Legacy ETL platforms transform data on dedicated servers before loading it into a warehouse, using proprietary GUI tools that are expensive, hard to version, and difficult to test. Modern ELT inverts this: load raw data into a powerful cloud warehouse first, then transform inside it using version-controlled SQL. The result is cheaper compute, transformation logic that lives in Git, and tests that run in CI. This playbook modernizes ETL to ELT as a wave-based program.

The shift is not just technical but operational. Transformation logic that lived in a proprietary tool becomes code that engineers and analysts can read, review, and test like any other software.

Phase-by-Phase

ETL Assessment. Inventory ETL jobs, map their transformation logic (often the hardest part, as it is buried in GUI components), and plan migration waves.

ELT Foundation. Set up modern ingestion to land raw data, establish a transformation framework with medallion layering, and define standards.

Logic Migration. Reimplement transformations as tested, version-controlled models, and validate parity against the legacy ETL output before switching consumers.

Cutover and Decommission. Migrate consumers wave by wave, retire the legacy ETL tool to eliminate license cost, and optimize warehouse compute.

Team and Roles

Data engineers lead assessment and migration. A data architect owns the ELT framework and layering. QA owns parity validation. Product owners sequence waves around consumer priorities.

Risks and Mitigations

Transformation drift is the key risk; validate parity rigorously. License lock-in is what the program removes, so plan decommissioning explicitly.
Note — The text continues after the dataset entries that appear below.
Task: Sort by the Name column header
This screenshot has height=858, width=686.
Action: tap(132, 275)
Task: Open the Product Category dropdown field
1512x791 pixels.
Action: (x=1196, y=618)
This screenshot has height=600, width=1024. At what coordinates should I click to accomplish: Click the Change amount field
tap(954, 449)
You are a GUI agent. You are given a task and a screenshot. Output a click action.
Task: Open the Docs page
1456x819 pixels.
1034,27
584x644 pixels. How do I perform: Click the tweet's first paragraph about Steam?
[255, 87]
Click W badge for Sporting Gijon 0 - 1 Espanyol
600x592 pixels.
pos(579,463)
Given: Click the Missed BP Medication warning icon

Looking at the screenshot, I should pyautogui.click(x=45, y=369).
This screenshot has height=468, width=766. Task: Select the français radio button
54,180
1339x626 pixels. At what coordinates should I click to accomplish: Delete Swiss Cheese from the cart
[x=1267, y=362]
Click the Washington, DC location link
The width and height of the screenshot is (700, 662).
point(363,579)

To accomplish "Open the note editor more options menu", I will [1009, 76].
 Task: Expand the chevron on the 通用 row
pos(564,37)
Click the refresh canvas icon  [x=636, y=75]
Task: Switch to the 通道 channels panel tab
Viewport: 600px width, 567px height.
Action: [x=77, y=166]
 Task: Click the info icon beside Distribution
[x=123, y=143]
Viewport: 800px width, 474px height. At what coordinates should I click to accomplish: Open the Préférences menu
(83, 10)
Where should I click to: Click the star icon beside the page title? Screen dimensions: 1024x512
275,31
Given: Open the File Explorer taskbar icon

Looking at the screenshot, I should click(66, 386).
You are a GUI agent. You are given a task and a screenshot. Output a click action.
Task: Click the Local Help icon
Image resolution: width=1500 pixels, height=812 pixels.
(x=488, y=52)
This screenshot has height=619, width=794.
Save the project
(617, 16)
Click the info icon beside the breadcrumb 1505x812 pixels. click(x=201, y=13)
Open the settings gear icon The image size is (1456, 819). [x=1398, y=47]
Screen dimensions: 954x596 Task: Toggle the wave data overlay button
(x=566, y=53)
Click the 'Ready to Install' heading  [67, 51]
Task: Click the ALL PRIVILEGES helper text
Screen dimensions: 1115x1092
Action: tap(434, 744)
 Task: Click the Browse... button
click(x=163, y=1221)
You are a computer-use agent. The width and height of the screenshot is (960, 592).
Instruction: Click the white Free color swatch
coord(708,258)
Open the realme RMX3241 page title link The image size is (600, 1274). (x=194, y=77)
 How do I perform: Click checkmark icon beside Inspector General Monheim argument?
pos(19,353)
Consumer disruption is mitigated by wave-based cutover with overlap.

Success Criteria

Target verified data parity, dramatically improved pipeline maintainability, license cost savings, and high test coverage on transformations.

Tooling

Use modern ingestion connectors, a transformation framework producing version-controlled SQL models, Terraform for provisioning, and Datadog for observability. CI runs transformation tests.